| Activity |
Lines outside the range are not wanted. Give again exactly the lines between the line holding "Screen dimensions: 1280x800" and the line holding "Task: Click the 거래량 volume indicator label", inclusive, from the listing below.

| The records |

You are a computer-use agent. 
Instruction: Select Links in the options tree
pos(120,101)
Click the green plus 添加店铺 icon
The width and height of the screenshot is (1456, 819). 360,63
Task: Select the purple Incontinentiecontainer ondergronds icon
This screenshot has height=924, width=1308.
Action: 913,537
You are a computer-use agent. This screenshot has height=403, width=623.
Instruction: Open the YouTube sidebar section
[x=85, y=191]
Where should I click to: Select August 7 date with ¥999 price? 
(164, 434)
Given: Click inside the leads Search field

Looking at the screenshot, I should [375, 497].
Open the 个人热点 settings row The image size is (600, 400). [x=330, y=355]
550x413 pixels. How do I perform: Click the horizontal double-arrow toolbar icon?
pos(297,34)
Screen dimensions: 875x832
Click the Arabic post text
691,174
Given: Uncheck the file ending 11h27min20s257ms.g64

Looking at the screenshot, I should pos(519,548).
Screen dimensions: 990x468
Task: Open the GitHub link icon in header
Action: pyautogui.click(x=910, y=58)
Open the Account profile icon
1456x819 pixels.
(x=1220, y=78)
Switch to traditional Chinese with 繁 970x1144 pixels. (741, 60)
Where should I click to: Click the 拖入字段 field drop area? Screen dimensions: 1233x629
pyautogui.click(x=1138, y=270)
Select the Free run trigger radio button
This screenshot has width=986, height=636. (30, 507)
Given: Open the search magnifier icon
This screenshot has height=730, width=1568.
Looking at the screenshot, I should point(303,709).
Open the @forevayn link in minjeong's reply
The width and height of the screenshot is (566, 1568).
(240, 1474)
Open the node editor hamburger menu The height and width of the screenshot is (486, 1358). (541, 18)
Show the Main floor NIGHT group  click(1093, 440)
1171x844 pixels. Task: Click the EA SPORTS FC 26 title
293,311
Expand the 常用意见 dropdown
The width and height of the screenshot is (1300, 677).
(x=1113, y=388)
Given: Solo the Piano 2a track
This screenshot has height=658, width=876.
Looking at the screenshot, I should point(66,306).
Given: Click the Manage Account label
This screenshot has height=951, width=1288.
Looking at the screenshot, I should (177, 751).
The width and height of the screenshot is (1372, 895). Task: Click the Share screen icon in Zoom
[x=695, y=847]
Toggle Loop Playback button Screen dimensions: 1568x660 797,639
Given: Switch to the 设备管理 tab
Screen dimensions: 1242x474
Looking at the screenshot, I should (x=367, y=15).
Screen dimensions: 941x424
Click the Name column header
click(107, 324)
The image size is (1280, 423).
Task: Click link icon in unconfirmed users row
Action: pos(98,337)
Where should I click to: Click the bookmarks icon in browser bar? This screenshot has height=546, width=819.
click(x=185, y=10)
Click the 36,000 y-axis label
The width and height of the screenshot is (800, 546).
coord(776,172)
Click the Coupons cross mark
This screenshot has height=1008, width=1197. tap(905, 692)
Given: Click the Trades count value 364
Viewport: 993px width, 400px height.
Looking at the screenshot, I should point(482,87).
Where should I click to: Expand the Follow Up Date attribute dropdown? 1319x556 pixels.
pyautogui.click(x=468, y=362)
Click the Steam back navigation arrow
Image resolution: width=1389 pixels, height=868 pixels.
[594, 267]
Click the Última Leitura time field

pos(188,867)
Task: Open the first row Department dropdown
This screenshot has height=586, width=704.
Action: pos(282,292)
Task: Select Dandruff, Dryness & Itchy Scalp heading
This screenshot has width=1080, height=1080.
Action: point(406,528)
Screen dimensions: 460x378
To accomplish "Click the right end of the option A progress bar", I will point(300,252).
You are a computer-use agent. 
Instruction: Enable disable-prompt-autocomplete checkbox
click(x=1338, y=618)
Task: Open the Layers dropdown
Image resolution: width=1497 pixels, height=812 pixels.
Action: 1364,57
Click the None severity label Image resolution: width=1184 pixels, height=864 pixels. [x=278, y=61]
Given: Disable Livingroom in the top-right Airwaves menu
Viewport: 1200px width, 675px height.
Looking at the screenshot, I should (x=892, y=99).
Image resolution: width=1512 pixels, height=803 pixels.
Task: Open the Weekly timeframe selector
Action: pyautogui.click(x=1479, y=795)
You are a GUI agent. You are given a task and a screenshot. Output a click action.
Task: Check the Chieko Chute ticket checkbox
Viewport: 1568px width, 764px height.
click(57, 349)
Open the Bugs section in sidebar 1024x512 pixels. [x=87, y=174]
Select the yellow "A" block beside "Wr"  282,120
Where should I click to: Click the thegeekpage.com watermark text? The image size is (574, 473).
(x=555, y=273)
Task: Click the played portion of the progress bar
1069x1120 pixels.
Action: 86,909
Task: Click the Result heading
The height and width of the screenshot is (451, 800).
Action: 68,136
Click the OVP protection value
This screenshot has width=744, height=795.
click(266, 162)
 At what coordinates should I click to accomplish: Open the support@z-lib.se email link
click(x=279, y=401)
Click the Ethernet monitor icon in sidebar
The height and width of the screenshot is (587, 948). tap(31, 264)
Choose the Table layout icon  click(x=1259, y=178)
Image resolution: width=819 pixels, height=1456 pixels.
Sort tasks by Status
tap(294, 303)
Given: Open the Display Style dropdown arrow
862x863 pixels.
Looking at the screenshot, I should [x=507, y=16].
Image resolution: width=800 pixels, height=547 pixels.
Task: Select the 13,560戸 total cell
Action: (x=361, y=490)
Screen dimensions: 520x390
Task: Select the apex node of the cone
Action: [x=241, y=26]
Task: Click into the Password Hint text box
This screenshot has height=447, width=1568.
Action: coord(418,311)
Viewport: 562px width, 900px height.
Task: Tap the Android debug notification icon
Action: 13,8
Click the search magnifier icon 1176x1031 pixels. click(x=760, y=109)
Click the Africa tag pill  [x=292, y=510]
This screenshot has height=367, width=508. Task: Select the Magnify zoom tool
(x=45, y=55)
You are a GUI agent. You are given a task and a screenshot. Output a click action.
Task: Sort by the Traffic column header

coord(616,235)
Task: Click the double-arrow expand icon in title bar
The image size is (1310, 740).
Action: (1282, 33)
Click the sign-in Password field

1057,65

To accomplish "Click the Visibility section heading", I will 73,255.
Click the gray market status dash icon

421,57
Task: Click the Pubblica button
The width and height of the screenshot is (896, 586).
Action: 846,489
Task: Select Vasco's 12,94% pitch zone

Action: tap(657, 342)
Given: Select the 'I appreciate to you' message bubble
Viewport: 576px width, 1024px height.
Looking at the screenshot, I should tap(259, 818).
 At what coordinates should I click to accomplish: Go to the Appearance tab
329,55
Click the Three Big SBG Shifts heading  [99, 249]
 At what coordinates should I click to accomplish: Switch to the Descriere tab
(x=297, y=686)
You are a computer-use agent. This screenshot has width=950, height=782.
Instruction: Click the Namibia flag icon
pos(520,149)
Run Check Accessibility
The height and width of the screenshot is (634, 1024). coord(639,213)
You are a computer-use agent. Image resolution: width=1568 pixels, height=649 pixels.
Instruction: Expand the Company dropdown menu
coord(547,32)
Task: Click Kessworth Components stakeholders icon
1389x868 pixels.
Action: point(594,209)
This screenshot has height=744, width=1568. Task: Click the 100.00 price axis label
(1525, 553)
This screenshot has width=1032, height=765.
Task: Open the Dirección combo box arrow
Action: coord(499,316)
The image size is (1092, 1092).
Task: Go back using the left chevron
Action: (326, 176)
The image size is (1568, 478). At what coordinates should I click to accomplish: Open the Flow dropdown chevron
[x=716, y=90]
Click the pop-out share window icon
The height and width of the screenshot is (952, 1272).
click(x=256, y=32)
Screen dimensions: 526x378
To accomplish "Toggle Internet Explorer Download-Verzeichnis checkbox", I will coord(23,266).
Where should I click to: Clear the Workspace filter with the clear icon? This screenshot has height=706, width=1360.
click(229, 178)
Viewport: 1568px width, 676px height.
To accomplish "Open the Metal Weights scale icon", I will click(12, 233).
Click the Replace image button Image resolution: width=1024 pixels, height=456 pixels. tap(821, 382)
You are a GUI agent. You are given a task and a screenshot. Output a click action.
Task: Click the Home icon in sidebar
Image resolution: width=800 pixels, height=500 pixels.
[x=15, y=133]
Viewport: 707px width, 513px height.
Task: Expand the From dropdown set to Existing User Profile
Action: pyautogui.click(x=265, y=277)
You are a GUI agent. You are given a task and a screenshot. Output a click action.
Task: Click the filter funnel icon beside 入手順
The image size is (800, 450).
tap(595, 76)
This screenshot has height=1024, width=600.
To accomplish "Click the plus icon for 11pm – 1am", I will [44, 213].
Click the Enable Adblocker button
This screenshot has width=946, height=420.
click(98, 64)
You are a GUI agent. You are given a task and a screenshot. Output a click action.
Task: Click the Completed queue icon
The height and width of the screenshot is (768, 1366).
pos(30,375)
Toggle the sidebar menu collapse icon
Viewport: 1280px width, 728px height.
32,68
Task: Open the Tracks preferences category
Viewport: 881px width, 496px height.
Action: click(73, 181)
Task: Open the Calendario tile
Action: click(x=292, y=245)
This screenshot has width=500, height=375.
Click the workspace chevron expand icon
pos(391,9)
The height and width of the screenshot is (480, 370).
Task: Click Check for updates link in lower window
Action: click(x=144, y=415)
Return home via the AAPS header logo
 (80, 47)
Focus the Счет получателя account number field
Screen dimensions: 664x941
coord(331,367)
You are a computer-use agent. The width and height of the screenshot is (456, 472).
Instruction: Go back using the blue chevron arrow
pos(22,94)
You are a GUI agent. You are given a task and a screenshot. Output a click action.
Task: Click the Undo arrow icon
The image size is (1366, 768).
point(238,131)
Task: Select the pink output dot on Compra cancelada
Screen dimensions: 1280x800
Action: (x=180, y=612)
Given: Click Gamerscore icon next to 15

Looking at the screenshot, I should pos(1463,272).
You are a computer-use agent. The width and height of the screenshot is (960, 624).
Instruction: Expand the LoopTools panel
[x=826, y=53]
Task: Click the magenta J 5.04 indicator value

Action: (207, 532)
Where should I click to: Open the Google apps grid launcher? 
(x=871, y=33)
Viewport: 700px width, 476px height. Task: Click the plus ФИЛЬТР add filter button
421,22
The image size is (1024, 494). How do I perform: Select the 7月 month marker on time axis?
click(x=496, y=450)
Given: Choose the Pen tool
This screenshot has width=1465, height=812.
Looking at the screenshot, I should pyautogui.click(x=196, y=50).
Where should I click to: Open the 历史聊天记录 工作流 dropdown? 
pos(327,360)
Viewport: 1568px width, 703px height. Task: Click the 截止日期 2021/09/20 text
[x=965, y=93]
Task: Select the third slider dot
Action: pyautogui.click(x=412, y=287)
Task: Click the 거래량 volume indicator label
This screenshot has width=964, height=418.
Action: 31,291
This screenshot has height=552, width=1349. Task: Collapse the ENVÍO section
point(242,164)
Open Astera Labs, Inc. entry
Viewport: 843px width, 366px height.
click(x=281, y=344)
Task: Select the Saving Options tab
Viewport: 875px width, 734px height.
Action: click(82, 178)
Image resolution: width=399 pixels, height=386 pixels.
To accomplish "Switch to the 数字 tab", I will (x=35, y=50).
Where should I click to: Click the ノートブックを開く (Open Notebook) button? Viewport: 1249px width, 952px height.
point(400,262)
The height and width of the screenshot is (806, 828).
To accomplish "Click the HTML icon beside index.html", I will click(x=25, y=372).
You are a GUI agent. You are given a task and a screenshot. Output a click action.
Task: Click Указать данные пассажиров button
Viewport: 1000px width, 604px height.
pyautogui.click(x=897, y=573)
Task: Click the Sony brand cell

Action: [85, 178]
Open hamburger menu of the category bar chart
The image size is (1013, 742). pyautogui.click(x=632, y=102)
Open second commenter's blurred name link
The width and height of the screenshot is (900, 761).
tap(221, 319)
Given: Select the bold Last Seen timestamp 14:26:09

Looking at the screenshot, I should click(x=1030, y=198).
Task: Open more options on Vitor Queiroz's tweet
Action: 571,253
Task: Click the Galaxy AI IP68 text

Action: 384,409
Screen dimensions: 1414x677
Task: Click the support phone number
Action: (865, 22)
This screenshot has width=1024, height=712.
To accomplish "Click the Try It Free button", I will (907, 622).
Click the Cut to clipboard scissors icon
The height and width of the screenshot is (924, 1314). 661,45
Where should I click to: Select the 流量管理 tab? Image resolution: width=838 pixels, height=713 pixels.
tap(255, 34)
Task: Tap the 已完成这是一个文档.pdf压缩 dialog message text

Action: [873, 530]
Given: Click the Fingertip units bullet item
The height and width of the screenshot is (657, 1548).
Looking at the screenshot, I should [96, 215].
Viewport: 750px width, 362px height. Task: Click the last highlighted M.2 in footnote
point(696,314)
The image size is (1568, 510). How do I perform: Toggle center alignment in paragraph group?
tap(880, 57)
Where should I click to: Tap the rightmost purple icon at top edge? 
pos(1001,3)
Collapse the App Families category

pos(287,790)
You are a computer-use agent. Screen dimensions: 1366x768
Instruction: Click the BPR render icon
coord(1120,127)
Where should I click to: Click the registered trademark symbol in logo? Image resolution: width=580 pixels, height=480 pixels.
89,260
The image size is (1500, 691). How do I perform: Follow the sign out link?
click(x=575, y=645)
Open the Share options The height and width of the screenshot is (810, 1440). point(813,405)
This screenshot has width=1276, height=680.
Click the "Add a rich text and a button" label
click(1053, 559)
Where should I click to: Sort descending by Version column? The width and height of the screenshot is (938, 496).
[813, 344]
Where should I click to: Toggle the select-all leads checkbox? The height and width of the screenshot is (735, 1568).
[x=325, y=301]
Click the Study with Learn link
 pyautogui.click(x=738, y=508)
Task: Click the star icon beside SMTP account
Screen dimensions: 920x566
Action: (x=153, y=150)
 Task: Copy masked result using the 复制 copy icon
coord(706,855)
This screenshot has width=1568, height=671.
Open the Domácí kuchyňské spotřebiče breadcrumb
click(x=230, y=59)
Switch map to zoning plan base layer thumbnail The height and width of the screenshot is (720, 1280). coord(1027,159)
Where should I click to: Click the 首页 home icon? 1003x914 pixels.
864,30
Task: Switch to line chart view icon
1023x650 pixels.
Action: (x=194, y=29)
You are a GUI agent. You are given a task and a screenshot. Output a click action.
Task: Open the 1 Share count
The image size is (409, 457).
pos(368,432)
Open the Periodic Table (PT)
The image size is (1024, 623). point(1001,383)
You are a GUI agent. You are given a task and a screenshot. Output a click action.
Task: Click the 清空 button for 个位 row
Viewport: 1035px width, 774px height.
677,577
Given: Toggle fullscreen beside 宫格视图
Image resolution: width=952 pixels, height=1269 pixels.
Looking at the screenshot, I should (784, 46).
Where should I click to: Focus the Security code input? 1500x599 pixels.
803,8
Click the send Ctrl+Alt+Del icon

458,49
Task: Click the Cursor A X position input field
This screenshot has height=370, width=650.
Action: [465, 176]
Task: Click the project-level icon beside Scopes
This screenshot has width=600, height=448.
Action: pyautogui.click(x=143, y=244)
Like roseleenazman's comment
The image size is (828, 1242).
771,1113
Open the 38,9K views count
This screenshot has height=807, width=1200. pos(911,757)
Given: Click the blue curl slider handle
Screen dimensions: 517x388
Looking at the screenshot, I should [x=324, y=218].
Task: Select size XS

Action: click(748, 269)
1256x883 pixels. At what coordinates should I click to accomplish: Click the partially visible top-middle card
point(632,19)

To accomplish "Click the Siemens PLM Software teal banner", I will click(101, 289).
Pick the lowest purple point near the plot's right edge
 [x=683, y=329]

| Output of the task |
Screen dimensions: 1280x800
Action: (x=180, y=612)
Given: Click Gamerscore icon next to 15

Looking at the screenshot, I should pos(1463,272).
You are a computer-use agent. The width and height of the screenshot is (960, 624).
Instruction: Expand the LoopTools panel
[x=826, y=53]
Task: Click the magenta J 5.04 indicator value

Action: (207, 532)
Where should I click to: Open the Google apps grid launcher? 
(x=871, y=33)
Viewport: 700px width, 476px height. Task: Click the plus ФИЛЬТР add filter button
421,22
The image size is (1024, 494). How do I perform: Select the 7月 month marker on time axis?
click(x=496, y=450)
Given: Choose the Pen tool
This screenshot has width=1465, height=812.
Looking at the screenshot, I should pyautogui.click(x=196, y=50).
Where should I click to: Open the 历史聊天记录 工作流 dropdown? 
pos(327,360)
Viewport: 1568px width, 703px height. Task: Click the 截止日期 2021/09/20 text
[x=965, y=93]
Task: Select the third slider dot
Action: pyautogui.click(x=412, y=287)
Task: Click the 거래량 volume indicator label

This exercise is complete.